§ SELECTED PASSAGE:
_ _ _ _ _ _ _

Shown below are the raw 144 hourly `DataArray`s loaded from FORA data.

In [None]:
variables = tuple(this_hour_X.data_vars)
variables[1:10], variables[-10:]

### Example of differencing to `xarray.DataArray`s
The following cell shows descriptive statistcs calculated after subtracting the last hour's precipitation field from the current hour's precipitation field.

In [None]:
precip_change = this_hour_X.hr_0_A_PCP_110_SFC_acc1h - this_hour_X.hr_1_A_PCP_110_SFC_acc1h
precip_change.name = 'Delta Precip kg / m2'
precip_change.to_dataframe().describe()

### Computing differences and averages of differences in the `Pipeline`s of the ensemble

Since soil moisture is a long memory process, it makes sense to include rolling averages and averages of differences as a feature engineering step.  Each `Pipeline` of transformers starts with the `differencing_integrating` function.  

`ModifySample` is a wrapper that allows custom functions like `differencing_integrating` to be run inside a `Pipeline`.  Though not done in this example, `ModifySample` could be used here to optimize the keyword arguments to `differencing_integrating`.

In [None]:
label, diff = diff_in_time
diff_in_time

In [None]:
diffs_avg_instant,_, _ = diff.fit_transform(last_hour_X)

In [None]:
new_vars = tuple(diffs_avg_instant.data_vars)
[name for name in new_vars if name.startswith('diff_')][:24]

### `preds`, the predictions from the first layer ensemble, are now sorted from best model's prediction to worst

In [None]:
best_layer_0_pred = preds[0]
best_layer_0_pred

### `preds2` are sorted from best to worst model output in the second layer of models

In [None]:
best_layer_1_pred = preds2[0]

#### Comparing VIC and ML predicted soil moisture in the second layer of models

In [None]:
residuals_soil_moisture = best_layer_1_pred.predict - this_hour_X.SOIL_M_110_DBLY
residuals_soil_moisture.name = 'Soil Moisture Residuals: Elm - VIC (kg / m2)'
df0 = this_hour_X.SOIL_M_110_DBLY.to_dataframe()

_ _ _ _ _ _ _

§ TASKS TO PERFORM:
(a) According to the notebook excerpt on soil moisture, which function does each `Pipeline` of transformers begin with?
(b) Give the lines from the start of the entries through the line containing "Home (391, 191)" as a numbered list, including that line and leaving out blank lines.

§ ENTRIES PROVIDED:
_ _ _ _ _ _ _

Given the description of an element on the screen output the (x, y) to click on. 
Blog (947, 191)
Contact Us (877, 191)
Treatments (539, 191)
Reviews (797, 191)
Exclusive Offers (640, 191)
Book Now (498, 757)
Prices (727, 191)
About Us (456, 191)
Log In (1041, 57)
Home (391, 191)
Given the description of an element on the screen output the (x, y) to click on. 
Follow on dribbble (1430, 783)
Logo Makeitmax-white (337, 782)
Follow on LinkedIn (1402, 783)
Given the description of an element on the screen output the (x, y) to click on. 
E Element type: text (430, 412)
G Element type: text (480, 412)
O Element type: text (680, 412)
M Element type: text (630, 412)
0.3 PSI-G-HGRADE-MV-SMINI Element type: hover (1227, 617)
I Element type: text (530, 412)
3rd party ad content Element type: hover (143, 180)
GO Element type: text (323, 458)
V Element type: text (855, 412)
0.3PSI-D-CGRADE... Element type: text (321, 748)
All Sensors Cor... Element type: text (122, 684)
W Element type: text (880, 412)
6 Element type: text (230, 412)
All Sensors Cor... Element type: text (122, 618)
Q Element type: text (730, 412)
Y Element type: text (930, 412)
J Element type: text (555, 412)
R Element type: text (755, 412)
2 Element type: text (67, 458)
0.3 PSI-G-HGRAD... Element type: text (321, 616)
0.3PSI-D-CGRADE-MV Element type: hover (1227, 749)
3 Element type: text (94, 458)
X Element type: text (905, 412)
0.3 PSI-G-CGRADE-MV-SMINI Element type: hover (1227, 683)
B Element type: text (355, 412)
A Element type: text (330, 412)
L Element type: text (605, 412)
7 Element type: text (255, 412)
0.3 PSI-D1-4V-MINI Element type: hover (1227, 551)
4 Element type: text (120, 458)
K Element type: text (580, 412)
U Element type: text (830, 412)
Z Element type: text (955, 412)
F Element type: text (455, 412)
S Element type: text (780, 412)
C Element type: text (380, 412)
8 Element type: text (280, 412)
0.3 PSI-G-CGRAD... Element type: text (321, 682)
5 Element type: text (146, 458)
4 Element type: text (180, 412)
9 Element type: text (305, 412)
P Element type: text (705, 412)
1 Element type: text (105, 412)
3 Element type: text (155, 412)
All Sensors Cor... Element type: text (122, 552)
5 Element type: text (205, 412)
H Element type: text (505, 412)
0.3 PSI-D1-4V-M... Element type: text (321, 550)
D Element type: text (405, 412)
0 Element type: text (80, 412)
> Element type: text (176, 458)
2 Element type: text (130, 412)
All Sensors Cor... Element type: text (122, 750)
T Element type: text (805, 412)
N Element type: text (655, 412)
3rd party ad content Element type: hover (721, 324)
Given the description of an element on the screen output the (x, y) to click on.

_ _ _ _ _ _ _

§ RESPONSES:
(a) Each `Pipeline` begins with the `differencing_integrating` function.

(b)
1. Given the description of an element on the screen output the (x, y) to click on. 
2. Blog (947, 191)
3. Contact Us (877, 191)
4. Treatments (539, 191)
5. Reviews (797, 191)
6. Exclusive Offers (640, 191)
7. Book Now (498, 757)
8. Prices (727, 191)
9. About Us (456, 191)
10. Log In (1041, 57)
11. Home (391, 191)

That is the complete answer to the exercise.